Understanding Consciousness — Isabel Góis — 2001

This paper challenges the idea that consciousness is inherently mysterious, arguing that confusion stems from flawed assumptions about subjectivity. It proposes that scientific, empirical methods can explain consciousness without invoking non-physical or unknowable properties.

1. The “Mystery” of Consciousness Is Overstated

2. The Subjective vs. Objective Divide Is Exaggerated

3. Critique of “Qualia” and Non-Physical Explanations

4. Introspection Is Unreliable Evidence

5. The “Hard Problem” Is Based on Mistaken Expectations

6. Common-Sense Mental Categories Are Flawed

7. Consciousness Should Be Studied Empirically, Not Conceptually

8. Heterophenomenology as a Scientific Method

9. Consciousness Can Be Broken Into Testable Questions

10. No Reason to Reject a Scientific Explanation of Consciousness

🧠 Conclusion

Isabel Góis ultimately reframes consciousness not as an unsolvable riddle, but as a problem distorted by our own expectations. She shows that much of the confusion comes from trusting introspection too much, demanding impossible standards from science, and clinging to vague everyday concepts as if they were precise truths. Once those are stripped away, consciousness stops looking mystical and starts looking like a difficult—but ordinary—scientific challenge.

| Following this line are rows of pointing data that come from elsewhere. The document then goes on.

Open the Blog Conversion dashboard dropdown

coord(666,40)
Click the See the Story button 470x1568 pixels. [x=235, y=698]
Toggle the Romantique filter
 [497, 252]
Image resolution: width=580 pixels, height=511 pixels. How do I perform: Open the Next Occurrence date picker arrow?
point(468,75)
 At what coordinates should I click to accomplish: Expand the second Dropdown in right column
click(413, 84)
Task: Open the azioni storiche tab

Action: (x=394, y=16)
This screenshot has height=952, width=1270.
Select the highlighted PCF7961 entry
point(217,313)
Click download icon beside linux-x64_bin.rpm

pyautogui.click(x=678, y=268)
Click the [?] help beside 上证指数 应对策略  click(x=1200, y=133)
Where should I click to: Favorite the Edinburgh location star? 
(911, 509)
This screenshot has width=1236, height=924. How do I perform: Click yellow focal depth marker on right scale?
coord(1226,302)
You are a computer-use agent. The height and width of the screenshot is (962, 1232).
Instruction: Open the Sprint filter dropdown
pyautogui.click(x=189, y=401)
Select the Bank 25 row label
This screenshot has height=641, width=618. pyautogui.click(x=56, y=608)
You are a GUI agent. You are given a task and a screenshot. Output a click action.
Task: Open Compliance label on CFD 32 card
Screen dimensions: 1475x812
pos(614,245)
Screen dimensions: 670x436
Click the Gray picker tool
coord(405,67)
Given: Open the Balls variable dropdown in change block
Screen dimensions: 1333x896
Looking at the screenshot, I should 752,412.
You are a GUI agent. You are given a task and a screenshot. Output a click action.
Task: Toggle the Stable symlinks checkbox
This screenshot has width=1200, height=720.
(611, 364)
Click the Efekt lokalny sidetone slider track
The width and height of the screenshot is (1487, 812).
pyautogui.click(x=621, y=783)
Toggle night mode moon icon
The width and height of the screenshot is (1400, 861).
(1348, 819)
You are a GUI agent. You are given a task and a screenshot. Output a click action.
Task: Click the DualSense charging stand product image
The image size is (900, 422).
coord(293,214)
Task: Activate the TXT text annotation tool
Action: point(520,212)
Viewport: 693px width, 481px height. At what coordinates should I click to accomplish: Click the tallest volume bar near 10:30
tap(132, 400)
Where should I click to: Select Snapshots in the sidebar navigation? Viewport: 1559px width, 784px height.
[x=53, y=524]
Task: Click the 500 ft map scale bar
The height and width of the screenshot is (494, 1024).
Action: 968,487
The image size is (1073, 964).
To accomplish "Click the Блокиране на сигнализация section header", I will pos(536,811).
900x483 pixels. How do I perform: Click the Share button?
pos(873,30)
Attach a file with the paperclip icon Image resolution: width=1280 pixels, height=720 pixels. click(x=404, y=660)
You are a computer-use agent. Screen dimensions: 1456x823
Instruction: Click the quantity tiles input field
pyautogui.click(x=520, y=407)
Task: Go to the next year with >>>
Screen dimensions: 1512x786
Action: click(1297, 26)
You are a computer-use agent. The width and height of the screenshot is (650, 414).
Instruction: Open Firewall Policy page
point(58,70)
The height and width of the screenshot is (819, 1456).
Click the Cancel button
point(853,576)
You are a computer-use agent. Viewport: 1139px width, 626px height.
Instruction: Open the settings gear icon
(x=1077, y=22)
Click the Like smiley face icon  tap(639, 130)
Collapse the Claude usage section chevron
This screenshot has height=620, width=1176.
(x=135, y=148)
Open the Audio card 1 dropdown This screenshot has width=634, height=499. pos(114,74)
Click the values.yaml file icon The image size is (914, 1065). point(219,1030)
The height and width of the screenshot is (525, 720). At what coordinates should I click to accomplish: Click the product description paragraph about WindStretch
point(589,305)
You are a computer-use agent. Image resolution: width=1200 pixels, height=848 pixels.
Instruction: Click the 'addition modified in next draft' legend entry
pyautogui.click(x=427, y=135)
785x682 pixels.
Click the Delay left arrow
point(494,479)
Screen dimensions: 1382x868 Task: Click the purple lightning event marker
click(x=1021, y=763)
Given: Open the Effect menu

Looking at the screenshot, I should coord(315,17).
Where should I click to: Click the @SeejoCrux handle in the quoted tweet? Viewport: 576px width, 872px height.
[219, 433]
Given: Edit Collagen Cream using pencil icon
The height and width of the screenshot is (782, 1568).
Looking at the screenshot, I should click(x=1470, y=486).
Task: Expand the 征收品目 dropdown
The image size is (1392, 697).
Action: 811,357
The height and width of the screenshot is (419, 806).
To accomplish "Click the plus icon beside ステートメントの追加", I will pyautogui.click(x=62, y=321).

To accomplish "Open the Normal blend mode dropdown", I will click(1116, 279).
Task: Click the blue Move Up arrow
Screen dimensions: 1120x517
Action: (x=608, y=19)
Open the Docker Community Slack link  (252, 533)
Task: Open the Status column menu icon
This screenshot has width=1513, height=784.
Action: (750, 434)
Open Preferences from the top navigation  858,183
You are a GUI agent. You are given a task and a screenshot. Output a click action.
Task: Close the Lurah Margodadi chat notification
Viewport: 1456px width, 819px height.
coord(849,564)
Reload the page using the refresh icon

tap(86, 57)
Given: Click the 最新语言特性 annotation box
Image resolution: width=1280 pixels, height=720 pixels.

This shifts how we should approach debates. Instead of asking “What is consciousness?” as if there must be a single, perfect definition, we should ask better, smaller questions—about awareness, control, and mental processes—that can actually be tested. Her work explains why past debates have stalled, but it leaves open the real scientific task: identifying the mechanisms in the brain that produce conscious experience and refining the concepts we use to describe it.

After reading her, the reader should feel less mystified and more grounded. Consciousness is not a sacred exception to science—it is a frontier. The challenge is not that it cannot be explained, but that we must be willing to rethink how we ask the question in the first place.